Finalmente, sólo cuatro prisioneros permanecían vivos. Como los nazis necesitaban el búnker para otros prisioneros, Fritsch ordenó al médico de la prisión, el Dr. Block, que inyectara cianuro a los sobrevivientes. La fecha era el 14 de agosto de 1941. Más tarde, cuando el prisionero que fue asignado para que retirara los cuerpos entró en la celda del padre Kolbe, encontró al sacerdote sentado en el suelo, recargado contra la pared, con los ojos abiertos todavía. Su cuerpo permanecía limpio e incluso parecía tener un brillo sutil, mientras que los otros prisioneros yacían en el suelo, sucios, mostrando en el rostro signos de desesperación. El 15 de agosto de 1941, el cuerpo del padre Maximiliano Kolbe fue cremado en los horribles hornos de Auschwitz. Cuando el Santo Padre Pablo VI lo declaró beato, a esa gran fiesta asistió el hombre por el cual él había ofrecido el sacrificio de su propia vida. El diez de octubre de 1982, el Papa Juan Pablo II canonizó a San Maximiliano Kolbe mediante un antiquísimo ritual en la Basílica de San Pedro en Roma. Sin lugar a dudas, Maximiliano Kolbe vivió la virtud de la auténtica fortaleza a un grado heroico.

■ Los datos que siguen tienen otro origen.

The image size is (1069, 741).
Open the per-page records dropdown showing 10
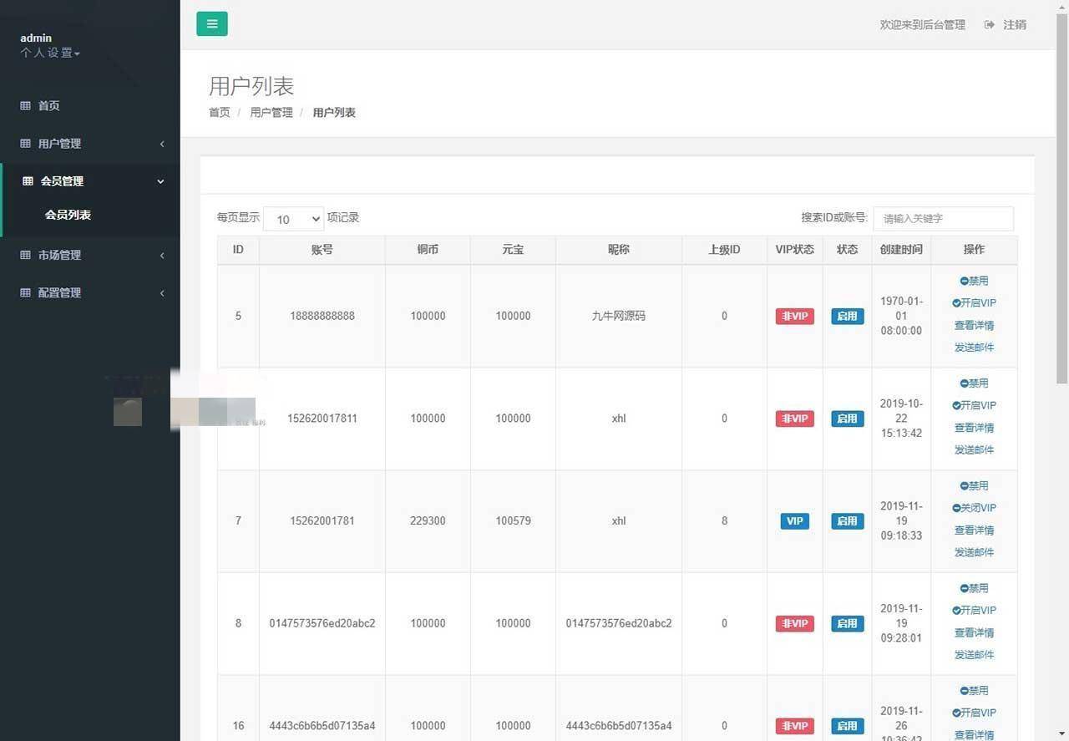pyautogui.click(x=292, y=218)
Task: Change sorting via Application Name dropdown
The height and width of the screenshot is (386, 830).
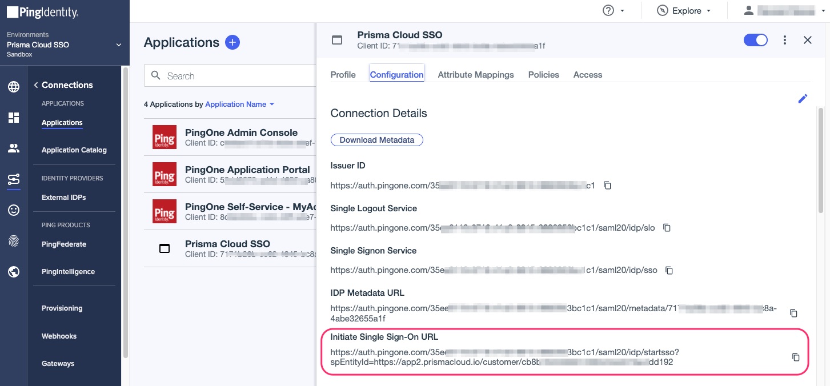Action: [x=239, y=104]
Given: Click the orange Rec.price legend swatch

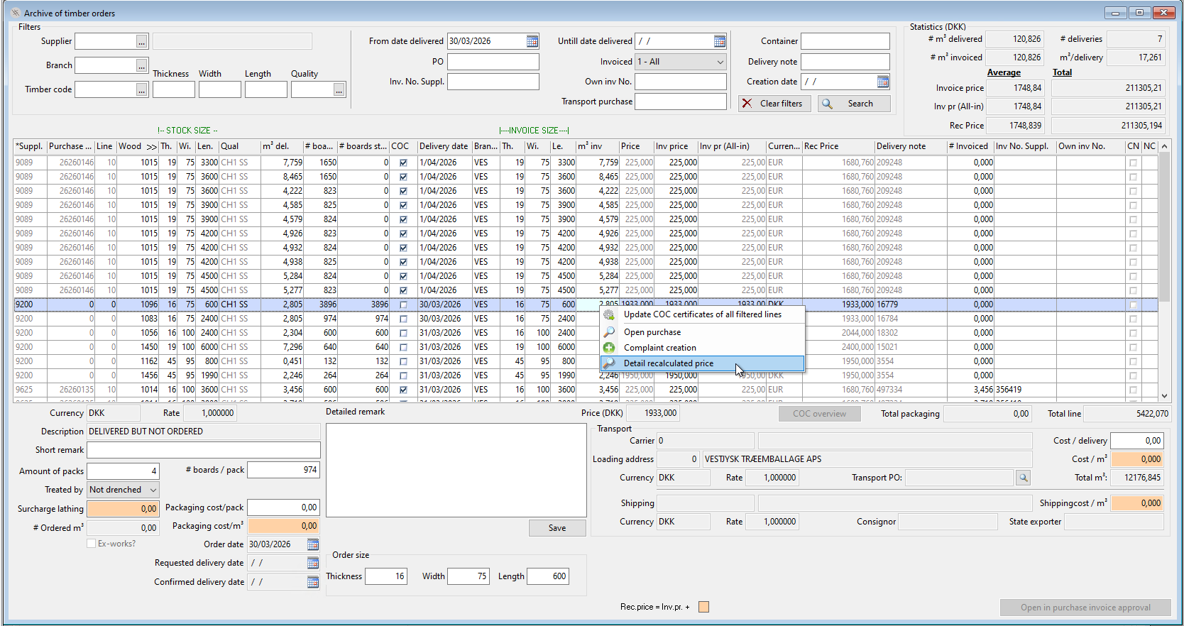Looking at the screenshot, I should click(703, 607).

Maximiliano Kolbe pertenecía a una familia polaca inmensamente devota de la Santísima Virgen María, y cada año llevaba a los hijos en peregrinación al santuario nacional de la Virgen de Chestokowa. El hijo heredó de sus padres un gran cariño por la Madre de Dios. Cuando era pequeño tuvo un sueño en el cual la Virgen María le ofrecía dos coronas, si era fiel a la devoción mariana. Una corona blanca era la virtud de la pureza, y la roja, el martirio. Su fidelidad y entrega a Dios le concedió recibir ambas coronas.

San Maximiliano Kolbe ha inspirado a muchos a vivir lo que algunos han llamado “la locura del amor”. Hoy en día hay cientos de personas en OPERACIÓN KOLBE dispuestas a responder como él al llamado de Jesús en las Sagradas Escrituras: “Nadie tiene mayor amor que el que da la vida por sus amigos” (Juan 15, 13).